--- BEGIN Excerpt ---

Court of Appeals of Ohio, Tenth District
Oct 13, 2011
2011 Ohio 5284 (Ohio Ct. App. 2011)

Opinion

No. 11AP–155.

2011-10-13

U.S. BANK NATIONAL ASSOCIATION, Trustee, Appellee, v. MOBILE ASSOCIATES NATIONAL NETWORK SYSTEMS, INC. et al., Appellants.

Miller, Canfield, Paddock & Stone, P.L.C., James L. Allen, and Megan B. Odell, for appellee. McNees Wallace & Nurick, L.L.C., Samuel N. Lillard, Brett E. Younkin, and Anthony D. Dick, Columbus, for appellants.


Miller, Canfield, Paddock & Stone, P.L.C., James L. Allen, and Megan B. Odell, for appellee. McNees Wallace & Nurick, L.L.C., Samuel N. Lillard, Brett E. Younkin, and Anthony D. Dick, Columbus, for appellants.

TYACK, Judge.

[Ohio App.3d 700] {¶ 1} This is a commercial foreclosure appeal involving four manufactured-home parks located in Franklin and Pickaway Counties. Plaintiff-appellee is U.S. Bank National Association, Trustee, successor in interest to Bank of America, N.A., as successor by merger to LaSalle Bank National Association, in its capacity as trustee for the registered holders of LB–UBS Commercial Mortgage Trust 2006–C7, Commercial Mortgage Pass–Through Certificates, Series 2006–C7 (the “bank”). Defendants-appellants are Mobile Associates National Network Systems, Inc., Gregory Park Ashville, L.L.C., Westbrook Park Columbus, L.L.C., and Byway Park Columbus, L.L.C. (collectively, the “Parks”).

{¶ 2} The Parks entered into a commercial mortgage loan agreement with UBS Real Estate Investments, Inc., in the amount of $8 million on June 7, 2006. The Parks made regular monthly payments on the note through September 2008. Then the Parks failed to make payments in October and November 2008.

{¶ 3} On September 29, 2008, Justin Mann, the self-described chief operating officer of the Parks, sent an e-mail to Wachovia Bank, the servicer of the loan, to request a forbearance of four to six months. Ten minutes later, Crystal Edwards at Wachovia Bank (who serviced the loan) replied by e-mail that she needed documentation and a letter outlining the reason for the forbearance and how Martin planned to keep the loan current. Mann testified that he was led to [Ohio App.3d 701] believe that a forbearance would be negotiated and granted and that formal paperwork would follow. Mann admitted that he had not actually obtained a forbearance before he failed to make the payments for October and November 2008. After the second missed payment, the loan was transferred to CW Capital Asset Management, L.L.C. (“CW Capital”) for servicing on November 13, 2008. On November 17, Monique Holland, senior asset manager for CW Capital, attempted to reach Mann by telephone. This was followed by an e-mail on November 18, 2008, asking Mann to speak to her right away, as she was in the process of retaining counsel.

--- END Excerpt ---
--- BEGIN Data excerpt ---

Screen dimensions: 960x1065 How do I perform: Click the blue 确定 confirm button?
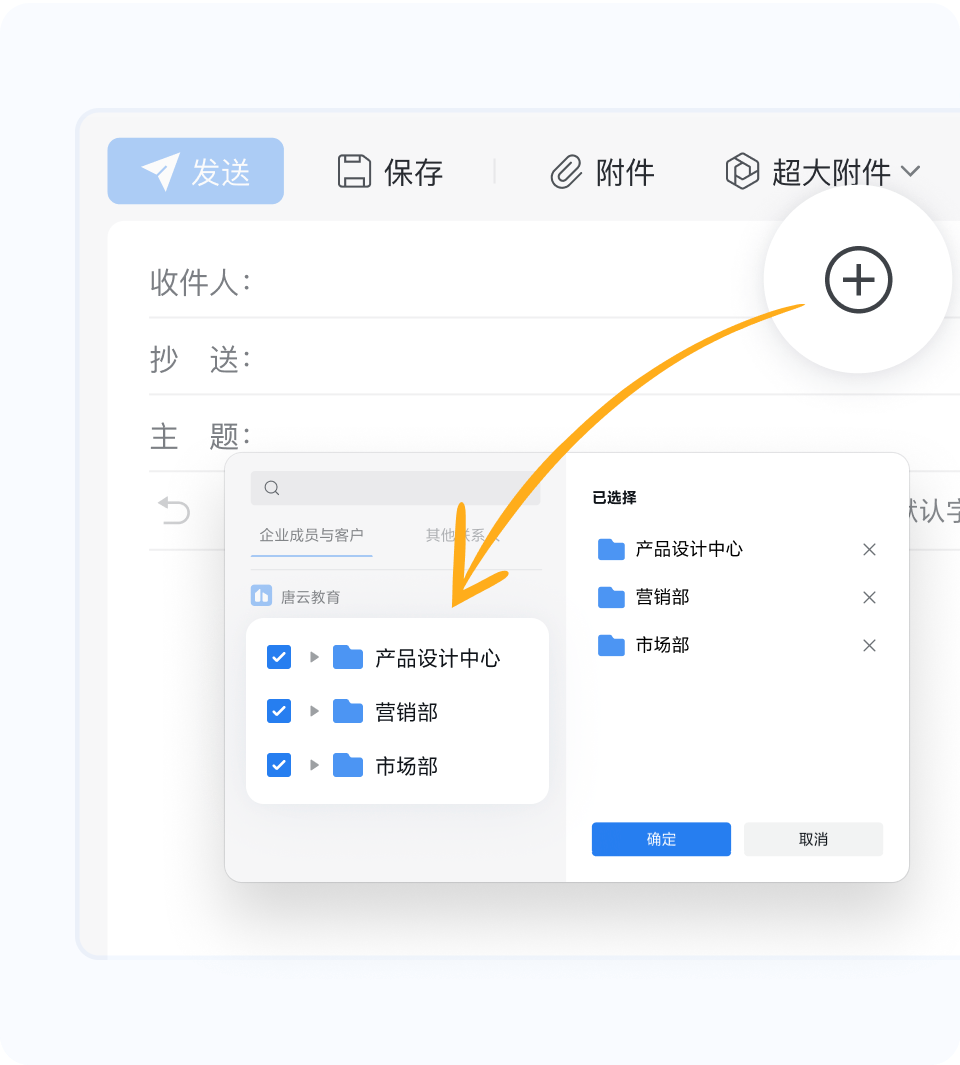click(x=661, y=839)
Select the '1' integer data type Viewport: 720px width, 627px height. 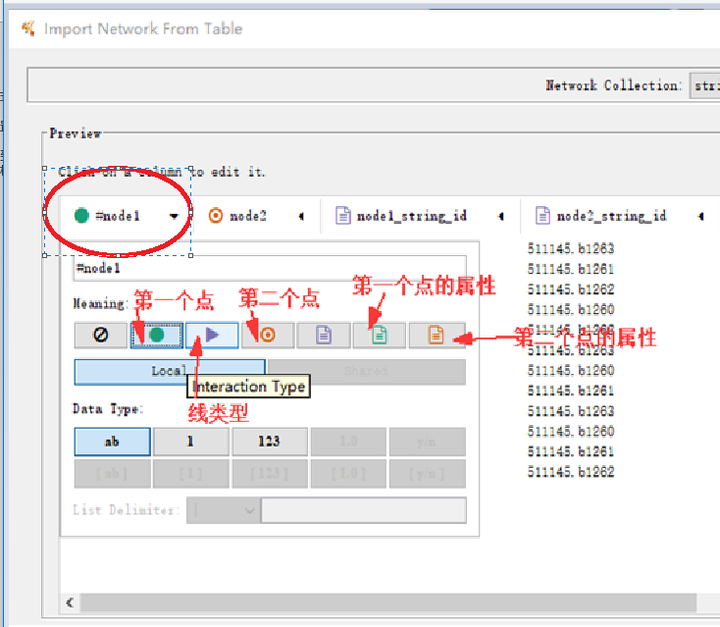click(x=190, y=441)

--- END Data excerpt ---

**Problems to solve**
• A. In the foreclosure opinion, for what amount and on what date did the Parks enter into the commercial mortgage loan agreement with UBS Real Estate Investments, Inc.?
• B. Please carry on the foreclosure opinion from the point where the text stops.
The data placed after the foreclosure opinion are separate material.

**Final results**
• A. For $8 million, on June 7, 2006.

• B.
{¶ 4} In a letter dated November 21, 2008, the Parks and CW Capital entered into an agreement to negotiate concerning the obligations owed to the lender by the borrower. In the written agreement, the Parks acknowledged that they had defaulted on the loan by virtue of the missed payments in October and November. The parties agreed that the loan documents were in full force and effect and that the lender was under no obligation to modify any of the loan documents or enter into any form of agreement with the borrower. Further, the agreement stated that “[n]othing contained herein shall limit [the lender from] initiating, continuing or otherwise proceeding to exercise any right or remedy available to [the lender] under the Loan Documents.” The parties also agreed that there had been no modifications to the loan documents and that “no agreement reached with respect to any matter (whether prior to the date hereof or hereafter * * *) shall have any effect whatsoever unless such agreement is reduced to writing.” The Parks also agreed to produce certain financial documents relating to the properties. Additionally, the original note and mortgage also contained clear language that they could not be modified except by a signed writing.

{¶ 5} The parties never reached a written agreement for a loan modification or a forbearance on the monthly payments. Holland testified that she did not agree to forbear or otherwise modify the terms of payment, in part because Mann had told her that cash flow from the Parks had been diverted for use for other properties and because she never received the documents she needed to consider a request for forbearance. Although Mann denied that he had made any such statement regarding diversion of property funds, the trial court found Holland to be a very credible witness.

{¶ 6} On or about December 4, 2008, the Parks made a monthly payment of $69,026.63. On December 17, 2008, the bank accelerated the maturity of the loan and demanded full payment in ten days. In January and February 2009, the Parks made payments of $71,531.27 that were also cashed.

{¶ 7} On February 18, 2009, the bank filed its complaint and a request for the appointment of a receiver. The Parks contested the foreclosure, claiming that the bank should be estopped from proceeding to foreclosure because the note and [Ohio App.3d 702] mortgage had been modified by an oral agreement for forbearance. At trial, Mann testified that he had been led to believe there would be negotiations in the future.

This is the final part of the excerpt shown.